A decorator-based SQL execution framework for Airflow that provides clean, Python-like syntax for data operations.

## Features

- 🎯 **Decorator-based syntax** - Clean, intuitive Python decorators for SQL operations
- 🔗 **Native Airflow integration** - Uses Airflow connections and follows Airflow patterns
- 🗃️ **Multi-database support** - Works with Postgres, BigQuery, and more
- 📄 **SQL file support** - Keep complex queries in separate `.sql` files with Jinja templating
- ⚡ **Flexible outputs** - Write to tables, return DataFrames, or save to files
- 🔄 **Smart operations** - Built-in support for replace, merge/upsert operations
- 🌐 **Cross-database queries** - Query across different databases (planned with DataFusion)
- 🔍 **Data quality checks** - Built-in SQL check operators compatible with dbt tests
- 📊 **Transfer operators** - Move data between BigQuery, Postgres, and GCS
- 👁️ **Smart sensors** - SQL sensors with retry logic for BigQuery and Postgres

## Installation

```bash
pip install airsql
```

Or if you're using uv:

```bash
uv add airsql
```

## Quick Start

### Basic Usage

#### 1. Simple DataFrame Query

```python
from airsql import sql, Table, File

@sql.dataframe(source_conn="postgres_conn")
def get_active_users():
    return "SELECT * FROM users WHERE active = true"

# Use in DAG
df_task = get_active_users()
```

#### 2. Query with Table References

```python
@sql.dataframe
def user_activity_analysis(users_table, events_table):
    return """
    SELECT u.id, u.name, COUNT(e.id) as event_count
    FROM {{ users_table }} u
    LEFT JOIN {{ events_table }} e ON u.id = e.user_id
    GROUP BY u.id, u.name
    """

# Use in DAG
analysis_task = user_activity_analysis(
    users_table=Table("postgres_conn", "users.active_users"),
    events_table=Table("bigquery_conn", "analytics.user_events")
)
```

#### 3. Replace Table Content

```python
@sql.replace(output_table=Table("postgres_conn", "reports.daily_summary"))
def create_daily_report(transactions_table):
    return """
    SELECT DATE(created_at) as date, SUM(amount) as total
    FROM {{ transactions_table }}
    GROUP BY DATE(created_at)
    """

# Use in DAG
report_task = create_daily_report(
    transactions_table=Table("postgres_conn", "transactions.orders")
)
```

#### 4. Data Quality Checks

```python
@sql.check(conn_id="bigquery_conn")
def test_no_nulls(table):
    return "SELECT COUNT(*) FROM {{ table }} WHERE id IS NULL"

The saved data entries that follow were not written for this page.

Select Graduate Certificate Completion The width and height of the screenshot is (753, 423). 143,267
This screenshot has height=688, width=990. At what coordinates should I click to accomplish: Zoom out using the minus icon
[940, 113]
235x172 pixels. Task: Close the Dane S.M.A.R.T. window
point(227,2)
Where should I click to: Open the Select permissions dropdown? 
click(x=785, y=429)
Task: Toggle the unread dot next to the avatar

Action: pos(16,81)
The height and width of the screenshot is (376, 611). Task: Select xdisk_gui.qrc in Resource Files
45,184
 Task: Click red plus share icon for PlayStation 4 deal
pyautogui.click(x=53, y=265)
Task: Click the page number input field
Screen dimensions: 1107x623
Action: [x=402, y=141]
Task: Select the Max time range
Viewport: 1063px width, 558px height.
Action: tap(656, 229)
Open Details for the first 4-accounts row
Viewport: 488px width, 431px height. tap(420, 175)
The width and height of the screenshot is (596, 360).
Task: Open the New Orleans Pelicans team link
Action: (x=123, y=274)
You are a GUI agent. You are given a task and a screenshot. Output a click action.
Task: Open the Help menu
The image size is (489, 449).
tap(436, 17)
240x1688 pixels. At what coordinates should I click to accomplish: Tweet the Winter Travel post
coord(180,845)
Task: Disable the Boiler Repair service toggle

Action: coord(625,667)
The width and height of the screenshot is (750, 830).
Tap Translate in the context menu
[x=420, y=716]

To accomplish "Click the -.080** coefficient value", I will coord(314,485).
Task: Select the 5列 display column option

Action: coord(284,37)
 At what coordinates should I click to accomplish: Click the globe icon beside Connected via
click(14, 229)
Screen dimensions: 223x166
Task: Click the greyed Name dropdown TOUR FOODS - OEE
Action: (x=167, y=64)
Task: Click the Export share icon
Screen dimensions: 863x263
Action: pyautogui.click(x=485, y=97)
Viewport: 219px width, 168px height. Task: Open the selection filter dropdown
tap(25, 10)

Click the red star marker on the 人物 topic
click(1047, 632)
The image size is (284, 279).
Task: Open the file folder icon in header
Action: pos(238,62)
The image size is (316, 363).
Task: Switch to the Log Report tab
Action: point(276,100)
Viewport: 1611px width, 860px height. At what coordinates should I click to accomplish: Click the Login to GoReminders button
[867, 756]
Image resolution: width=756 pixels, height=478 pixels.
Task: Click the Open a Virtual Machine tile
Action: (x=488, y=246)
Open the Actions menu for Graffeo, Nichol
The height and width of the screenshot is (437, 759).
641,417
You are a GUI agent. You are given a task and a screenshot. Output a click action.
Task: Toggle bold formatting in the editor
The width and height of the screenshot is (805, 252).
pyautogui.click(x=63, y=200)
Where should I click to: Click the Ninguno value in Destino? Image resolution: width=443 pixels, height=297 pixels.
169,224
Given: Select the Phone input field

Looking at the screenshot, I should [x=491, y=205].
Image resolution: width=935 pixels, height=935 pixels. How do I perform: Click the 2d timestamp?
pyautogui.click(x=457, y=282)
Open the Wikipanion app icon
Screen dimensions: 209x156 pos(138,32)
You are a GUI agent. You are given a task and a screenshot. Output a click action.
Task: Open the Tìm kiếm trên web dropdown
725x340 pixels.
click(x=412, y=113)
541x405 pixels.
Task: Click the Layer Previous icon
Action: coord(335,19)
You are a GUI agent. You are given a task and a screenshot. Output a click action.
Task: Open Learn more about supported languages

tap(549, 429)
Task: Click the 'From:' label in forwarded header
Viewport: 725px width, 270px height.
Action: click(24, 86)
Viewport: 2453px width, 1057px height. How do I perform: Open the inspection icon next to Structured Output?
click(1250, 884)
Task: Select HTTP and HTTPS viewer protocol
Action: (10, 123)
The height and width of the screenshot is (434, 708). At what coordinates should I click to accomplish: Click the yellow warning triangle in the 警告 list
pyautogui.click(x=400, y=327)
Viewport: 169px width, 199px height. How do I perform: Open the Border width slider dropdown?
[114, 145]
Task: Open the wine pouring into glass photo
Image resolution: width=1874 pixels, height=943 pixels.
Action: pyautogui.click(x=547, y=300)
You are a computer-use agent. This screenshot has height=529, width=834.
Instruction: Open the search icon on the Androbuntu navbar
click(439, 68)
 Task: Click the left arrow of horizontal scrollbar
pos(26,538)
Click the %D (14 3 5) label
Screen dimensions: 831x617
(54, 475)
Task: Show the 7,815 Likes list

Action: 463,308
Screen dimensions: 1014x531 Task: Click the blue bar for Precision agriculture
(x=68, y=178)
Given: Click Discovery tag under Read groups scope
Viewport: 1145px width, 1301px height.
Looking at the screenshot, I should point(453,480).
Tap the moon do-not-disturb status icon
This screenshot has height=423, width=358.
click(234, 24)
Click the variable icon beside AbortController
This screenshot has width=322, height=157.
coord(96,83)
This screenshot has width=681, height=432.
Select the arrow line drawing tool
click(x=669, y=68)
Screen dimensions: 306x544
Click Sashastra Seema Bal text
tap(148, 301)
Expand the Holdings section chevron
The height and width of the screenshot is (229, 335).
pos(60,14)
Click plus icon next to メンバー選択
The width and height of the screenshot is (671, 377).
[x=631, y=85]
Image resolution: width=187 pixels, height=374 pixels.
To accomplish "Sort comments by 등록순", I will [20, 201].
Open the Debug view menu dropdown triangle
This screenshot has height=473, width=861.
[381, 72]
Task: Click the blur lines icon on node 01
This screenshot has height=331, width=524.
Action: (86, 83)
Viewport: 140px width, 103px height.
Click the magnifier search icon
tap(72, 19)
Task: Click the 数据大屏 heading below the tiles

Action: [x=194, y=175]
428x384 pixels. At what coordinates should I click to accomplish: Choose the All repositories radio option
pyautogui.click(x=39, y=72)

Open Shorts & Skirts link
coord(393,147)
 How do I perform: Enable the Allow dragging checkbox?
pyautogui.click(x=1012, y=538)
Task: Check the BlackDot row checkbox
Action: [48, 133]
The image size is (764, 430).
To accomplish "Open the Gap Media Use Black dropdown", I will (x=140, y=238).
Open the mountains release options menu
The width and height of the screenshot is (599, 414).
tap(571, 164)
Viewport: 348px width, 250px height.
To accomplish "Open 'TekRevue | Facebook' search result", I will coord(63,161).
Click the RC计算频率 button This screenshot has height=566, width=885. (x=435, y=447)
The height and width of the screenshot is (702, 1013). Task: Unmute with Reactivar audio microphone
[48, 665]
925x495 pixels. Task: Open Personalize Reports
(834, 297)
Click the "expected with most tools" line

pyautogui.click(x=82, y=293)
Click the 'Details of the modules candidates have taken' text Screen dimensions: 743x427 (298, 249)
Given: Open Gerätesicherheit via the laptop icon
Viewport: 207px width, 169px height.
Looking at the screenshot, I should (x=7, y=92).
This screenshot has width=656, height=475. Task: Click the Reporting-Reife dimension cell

@sql.check(conn_id="postgres_conn")
def test_row_count(table):
    return "SELECT CASE WHEN COUNT(*) > 0 THEN 1 ELSE 0 END FROM {{ table }}"

# Use in DAG
null_check = test_no_nulls(table=Table("bigquery_conn", "analytics.users"))
count_check = test_row_count(table=Table("postgres_conn", "staging.orders"))
```

#### 5. Transfer Operations

```python
from airsql import BigQueryToPostgresOperator, PostgresToBigQueryOperator

# Transfer from BigQuery to Postgres
bq_to_pg = BigQueryToPostgresOperator(
    task_id="transfer_users",
    source_project_dataset_table="my-project.analytics.users",
    postgres_conn_id="postgres_default",
    destination_table="staging.users",
    gcs_bucket="temp-bucket",
    gcp_conn_id="google_cloud_default"
)

# Transfer from Postgres to BigQuery
pg_to_bq = PostgresToBigQueryOperator(
    task_id="transfer_orders",
    postgres_conn_id="postgres_default",
    sql="SELECT * FROM orders WHERE date >= '2024-01-01'",
    destination_project_dataset_table="my-project.staging.orders",
    gcs_bucket="temp-bucket",
    gcp_conn_id="google_cloud_default"
)
```

For more examples and detailed documentation, see the [full documentation](src/airsql/).

## Migration from retize.sql

This package is the evolution of `retize.sql`. The main changes:
- Package renamed from `retize.sql` to `airsql`
- Table class `schema` field renamed to `dataset` (avoids Pydantic warnings)
- Asset URIs changed from `rtz://` to `airsql://`
- Improved organization with sensors and transfers in submodules

## License

This project is licensed under the MIT License.